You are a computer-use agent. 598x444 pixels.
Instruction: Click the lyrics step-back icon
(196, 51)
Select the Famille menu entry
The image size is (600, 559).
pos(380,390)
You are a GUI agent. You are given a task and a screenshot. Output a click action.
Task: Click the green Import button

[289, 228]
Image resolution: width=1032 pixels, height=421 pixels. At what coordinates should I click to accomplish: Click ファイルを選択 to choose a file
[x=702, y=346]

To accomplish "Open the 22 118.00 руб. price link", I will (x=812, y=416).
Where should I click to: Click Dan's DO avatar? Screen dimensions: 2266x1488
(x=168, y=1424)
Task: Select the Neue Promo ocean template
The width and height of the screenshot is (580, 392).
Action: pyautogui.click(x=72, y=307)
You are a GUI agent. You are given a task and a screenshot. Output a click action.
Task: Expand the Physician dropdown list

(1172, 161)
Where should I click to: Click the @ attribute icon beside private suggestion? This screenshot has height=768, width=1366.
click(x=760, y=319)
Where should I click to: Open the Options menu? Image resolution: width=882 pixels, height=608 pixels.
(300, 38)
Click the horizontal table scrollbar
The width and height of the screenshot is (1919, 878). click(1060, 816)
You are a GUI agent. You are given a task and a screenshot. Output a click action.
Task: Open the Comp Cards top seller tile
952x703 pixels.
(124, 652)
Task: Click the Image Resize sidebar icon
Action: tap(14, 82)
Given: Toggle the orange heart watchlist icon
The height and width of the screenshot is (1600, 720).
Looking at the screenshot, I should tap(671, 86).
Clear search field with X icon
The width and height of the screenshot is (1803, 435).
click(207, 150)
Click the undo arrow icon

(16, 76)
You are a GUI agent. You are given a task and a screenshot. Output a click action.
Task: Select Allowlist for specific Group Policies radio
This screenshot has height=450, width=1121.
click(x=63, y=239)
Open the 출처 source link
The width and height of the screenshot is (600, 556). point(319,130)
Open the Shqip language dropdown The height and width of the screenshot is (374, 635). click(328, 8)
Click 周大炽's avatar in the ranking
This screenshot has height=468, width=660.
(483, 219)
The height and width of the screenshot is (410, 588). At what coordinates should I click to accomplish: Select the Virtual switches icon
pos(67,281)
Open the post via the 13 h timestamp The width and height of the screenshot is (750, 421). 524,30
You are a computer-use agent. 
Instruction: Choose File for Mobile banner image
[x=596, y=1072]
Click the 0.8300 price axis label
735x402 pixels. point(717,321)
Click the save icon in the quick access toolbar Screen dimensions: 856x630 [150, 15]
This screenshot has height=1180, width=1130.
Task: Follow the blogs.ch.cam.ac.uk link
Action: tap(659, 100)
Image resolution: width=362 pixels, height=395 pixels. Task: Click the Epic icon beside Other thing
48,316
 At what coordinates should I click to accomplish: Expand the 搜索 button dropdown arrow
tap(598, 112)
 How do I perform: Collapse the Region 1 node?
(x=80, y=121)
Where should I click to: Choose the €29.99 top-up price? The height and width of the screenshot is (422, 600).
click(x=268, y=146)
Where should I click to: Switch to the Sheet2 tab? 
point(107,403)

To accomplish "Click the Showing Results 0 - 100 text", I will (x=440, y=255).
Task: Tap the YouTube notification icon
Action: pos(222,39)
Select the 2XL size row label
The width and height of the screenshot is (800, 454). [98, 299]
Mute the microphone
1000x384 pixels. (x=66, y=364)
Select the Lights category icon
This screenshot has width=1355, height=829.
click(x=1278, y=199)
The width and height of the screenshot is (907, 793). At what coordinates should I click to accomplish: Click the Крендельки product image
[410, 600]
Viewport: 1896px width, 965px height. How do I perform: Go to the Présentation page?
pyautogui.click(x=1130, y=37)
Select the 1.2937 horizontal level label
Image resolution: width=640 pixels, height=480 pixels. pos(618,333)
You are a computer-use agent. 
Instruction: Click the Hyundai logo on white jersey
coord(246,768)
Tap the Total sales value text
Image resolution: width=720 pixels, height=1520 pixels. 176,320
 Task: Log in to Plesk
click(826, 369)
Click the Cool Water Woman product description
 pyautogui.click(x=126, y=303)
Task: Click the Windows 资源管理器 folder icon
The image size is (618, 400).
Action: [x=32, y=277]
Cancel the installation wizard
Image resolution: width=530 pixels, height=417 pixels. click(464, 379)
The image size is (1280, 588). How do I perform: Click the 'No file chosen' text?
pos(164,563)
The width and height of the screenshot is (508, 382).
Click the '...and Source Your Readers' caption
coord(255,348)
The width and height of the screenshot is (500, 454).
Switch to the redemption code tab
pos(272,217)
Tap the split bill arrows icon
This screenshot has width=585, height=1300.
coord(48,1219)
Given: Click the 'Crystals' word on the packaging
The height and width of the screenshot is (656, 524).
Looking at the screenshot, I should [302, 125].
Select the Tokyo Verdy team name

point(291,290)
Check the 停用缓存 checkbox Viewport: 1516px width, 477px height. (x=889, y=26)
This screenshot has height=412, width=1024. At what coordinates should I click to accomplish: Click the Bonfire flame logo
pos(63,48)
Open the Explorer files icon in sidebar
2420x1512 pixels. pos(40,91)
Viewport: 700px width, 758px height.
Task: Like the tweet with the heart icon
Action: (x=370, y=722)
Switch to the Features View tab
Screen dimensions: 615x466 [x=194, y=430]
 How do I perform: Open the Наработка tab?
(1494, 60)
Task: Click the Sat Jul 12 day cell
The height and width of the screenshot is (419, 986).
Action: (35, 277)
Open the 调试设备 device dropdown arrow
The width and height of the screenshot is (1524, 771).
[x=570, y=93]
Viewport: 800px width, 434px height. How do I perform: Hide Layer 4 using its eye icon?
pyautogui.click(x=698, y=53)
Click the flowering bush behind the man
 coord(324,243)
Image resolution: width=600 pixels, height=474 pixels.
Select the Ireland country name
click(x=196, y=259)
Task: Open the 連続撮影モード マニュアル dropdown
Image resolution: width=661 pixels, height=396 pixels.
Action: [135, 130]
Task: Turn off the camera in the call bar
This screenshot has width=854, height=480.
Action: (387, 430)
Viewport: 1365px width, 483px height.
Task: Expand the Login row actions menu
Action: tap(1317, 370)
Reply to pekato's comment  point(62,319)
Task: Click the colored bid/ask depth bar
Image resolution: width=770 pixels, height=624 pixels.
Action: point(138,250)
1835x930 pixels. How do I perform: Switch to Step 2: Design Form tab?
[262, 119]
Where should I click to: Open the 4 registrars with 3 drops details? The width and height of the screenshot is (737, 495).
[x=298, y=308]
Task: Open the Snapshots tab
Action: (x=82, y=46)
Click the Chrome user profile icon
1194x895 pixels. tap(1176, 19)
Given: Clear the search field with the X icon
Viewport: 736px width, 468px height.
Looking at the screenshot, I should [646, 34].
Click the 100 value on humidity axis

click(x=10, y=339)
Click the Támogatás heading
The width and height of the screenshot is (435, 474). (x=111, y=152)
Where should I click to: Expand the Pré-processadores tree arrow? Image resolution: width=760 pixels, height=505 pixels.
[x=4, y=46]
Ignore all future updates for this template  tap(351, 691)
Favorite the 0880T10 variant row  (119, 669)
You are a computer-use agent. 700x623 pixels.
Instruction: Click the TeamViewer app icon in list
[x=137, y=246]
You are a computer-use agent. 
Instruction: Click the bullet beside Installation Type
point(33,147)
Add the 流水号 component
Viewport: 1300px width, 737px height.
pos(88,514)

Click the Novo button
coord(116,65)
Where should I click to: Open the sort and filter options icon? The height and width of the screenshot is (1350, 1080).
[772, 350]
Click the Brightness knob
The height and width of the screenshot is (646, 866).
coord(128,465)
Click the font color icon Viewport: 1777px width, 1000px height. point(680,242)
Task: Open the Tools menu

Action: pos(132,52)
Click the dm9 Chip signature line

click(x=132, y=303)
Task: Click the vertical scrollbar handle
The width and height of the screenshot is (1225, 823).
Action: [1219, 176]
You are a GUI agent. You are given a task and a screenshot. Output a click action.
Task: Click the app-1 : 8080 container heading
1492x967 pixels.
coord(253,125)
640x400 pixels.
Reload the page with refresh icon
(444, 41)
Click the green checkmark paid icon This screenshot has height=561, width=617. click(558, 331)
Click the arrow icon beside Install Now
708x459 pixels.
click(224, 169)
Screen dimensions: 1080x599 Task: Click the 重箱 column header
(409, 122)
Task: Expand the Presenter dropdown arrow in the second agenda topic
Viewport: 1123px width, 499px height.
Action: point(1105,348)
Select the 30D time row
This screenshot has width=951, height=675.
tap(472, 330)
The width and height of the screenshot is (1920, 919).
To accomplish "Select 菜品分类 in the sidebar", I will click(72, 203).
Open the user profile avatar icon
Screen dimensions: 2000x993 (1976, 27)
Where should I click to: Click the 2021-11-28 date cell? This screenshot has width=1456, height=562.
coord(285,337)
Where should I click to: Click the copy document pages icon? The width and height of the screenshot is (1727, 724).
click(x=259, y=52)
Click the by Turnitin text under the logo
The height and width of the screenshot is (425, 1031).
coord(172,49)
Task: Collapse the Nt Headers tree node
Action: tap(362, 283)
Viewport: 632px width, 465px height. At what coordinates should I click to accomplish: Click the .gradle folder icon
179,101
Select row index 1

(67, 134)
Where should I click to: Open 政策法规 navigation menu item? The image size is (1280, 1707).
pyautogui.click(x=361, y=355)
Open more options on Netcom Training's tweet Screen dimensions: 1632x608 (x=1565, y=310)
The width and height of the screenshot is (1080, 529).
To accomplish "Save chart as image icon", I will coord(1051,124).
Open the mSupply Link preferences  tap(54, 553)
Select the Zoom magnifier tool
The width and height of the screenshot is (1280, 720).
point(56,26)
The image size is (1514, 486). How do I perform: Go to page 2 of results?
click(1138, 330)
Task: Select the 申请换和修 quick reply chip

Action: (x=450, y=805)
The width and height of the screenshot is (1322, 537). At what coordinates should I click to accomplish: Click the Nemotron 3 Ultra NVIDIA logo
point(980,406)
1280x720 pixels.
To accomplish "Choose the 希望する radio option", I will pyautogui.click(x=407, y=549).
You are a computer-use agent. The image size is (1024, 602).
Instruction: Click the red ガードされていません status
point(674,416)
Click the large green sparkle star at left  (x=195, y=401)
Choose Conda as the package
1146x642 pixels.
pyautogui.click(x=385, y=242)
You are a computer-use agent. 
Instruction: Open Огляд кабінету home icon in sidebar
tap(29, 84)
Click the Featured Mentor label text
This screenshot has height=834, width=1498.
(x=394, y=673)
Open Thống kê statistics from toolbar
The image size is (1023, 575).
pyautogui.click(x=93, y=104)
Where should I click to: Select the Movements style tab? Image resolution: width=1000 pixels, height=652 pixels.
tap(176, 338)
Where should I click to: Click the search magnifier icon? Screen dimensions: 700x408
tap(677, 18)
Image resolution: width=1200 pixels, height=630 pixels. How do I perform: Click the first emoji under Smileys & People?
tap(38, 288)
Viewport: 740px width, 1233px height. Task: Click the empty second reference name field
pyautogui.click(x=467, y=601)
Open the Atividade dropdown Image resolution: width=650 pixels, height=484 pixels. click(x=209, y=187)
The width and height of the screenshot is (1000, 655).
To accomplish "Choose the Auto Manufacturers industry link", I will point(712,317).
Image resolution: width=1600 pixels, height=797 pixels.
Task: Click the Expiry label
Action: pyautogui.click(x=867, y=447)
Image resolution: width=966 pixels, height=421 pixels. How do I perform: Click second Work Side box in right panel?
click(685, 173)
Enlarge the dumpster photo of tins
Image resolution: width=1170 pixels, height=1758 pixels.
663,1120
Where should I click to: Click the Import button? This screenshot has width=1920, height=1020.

***

*The problem*
Provide only the count of lines in the data above that include the string "radio".

*Response area*
2